The next piece from his selection was Songs of Mihyar the Damascene by Adonis (written in the early 1960s), which is considered the “summit” of the Arabic modernist poetry movement. This is a book-long translation, following Mihyar the Damascene as he takes on different historical personas to contradict myopic views of Arab culture.
Next, Abu-Zeid turned to two books by Najwan Darwish, Nothing More to Lose (2014) and Exhausted on the Cross (2021). The first poem he read from Darwish, titled “We Never Stop,” is a political piece about Palestine, where the poet is from.

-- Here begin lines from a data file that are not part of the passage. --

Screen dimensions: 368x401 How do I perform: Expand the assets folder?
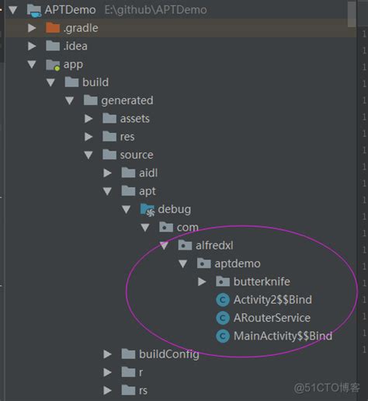(x=89, y=119)
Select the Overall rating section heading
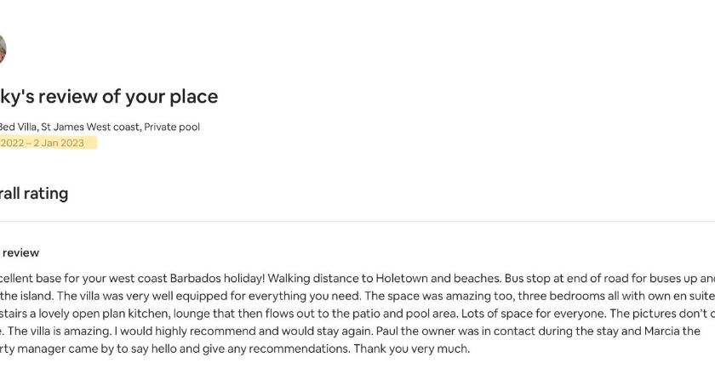Image resolution: width=715 pixels, height=391 pixels. (x=34, y=194)
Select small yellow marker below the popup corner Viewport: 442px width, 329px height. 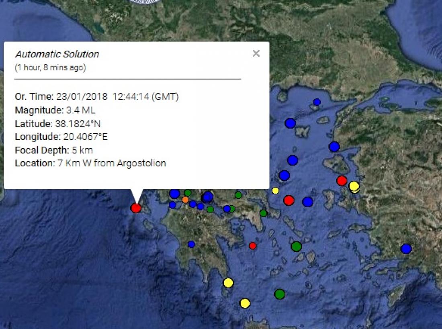(x=275, y=190)
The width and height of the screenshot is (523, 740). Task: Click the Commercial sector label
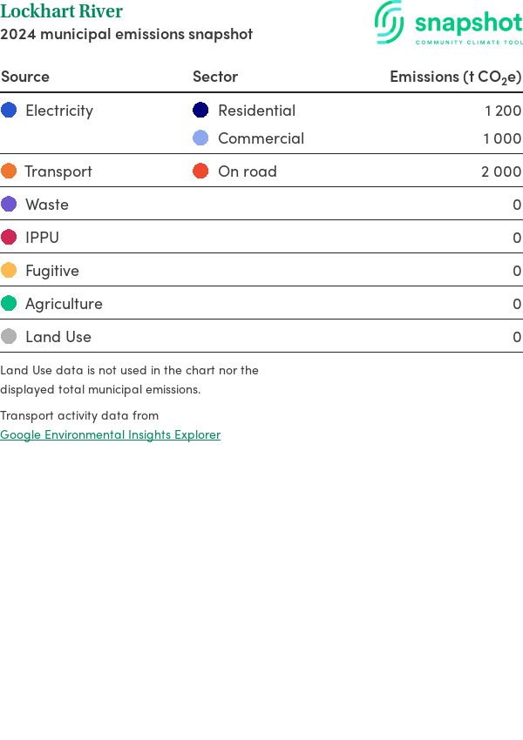(261, 138)
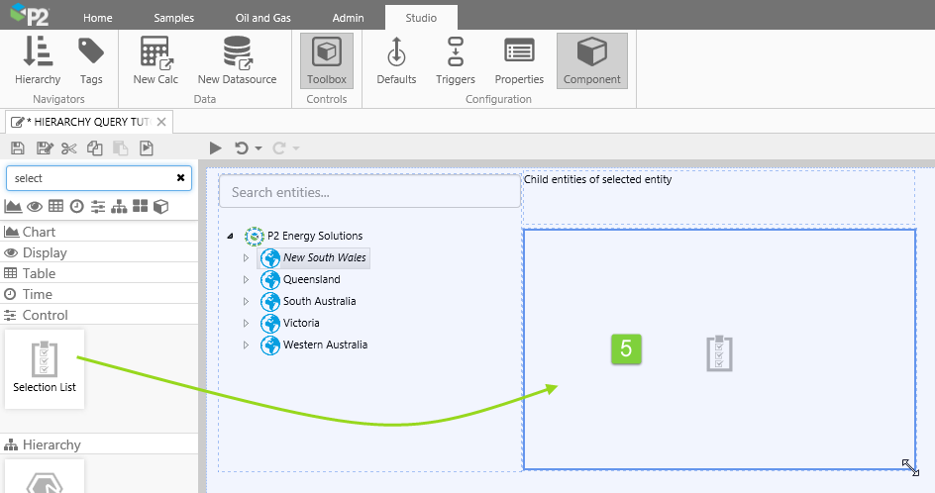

Abu-Zeid said that he loves translating Darwish’s work. “His poetry is so varied that there’s always something new in there for me (in terms of tone, form, subject matter, musicality, etc.),” he wrote in an email to the Collegian. “Najwan has become a close friend as well, which makes the process much more enjoyable.”
Talking about his experience in translation, Abu-Zeid explained that the process is essentially a deconstruction and reconstruction of a text. “I need to decide which aspects of the source text are the most important or critical ones to convey in English,” Abu-Zeid wrote. “It is rarely (if ever) possible, as a translator, to recreate all the various aspects of the source text. So it’s my job to decide which ones are the most critical, the ones that absolutely have to come through in the English.”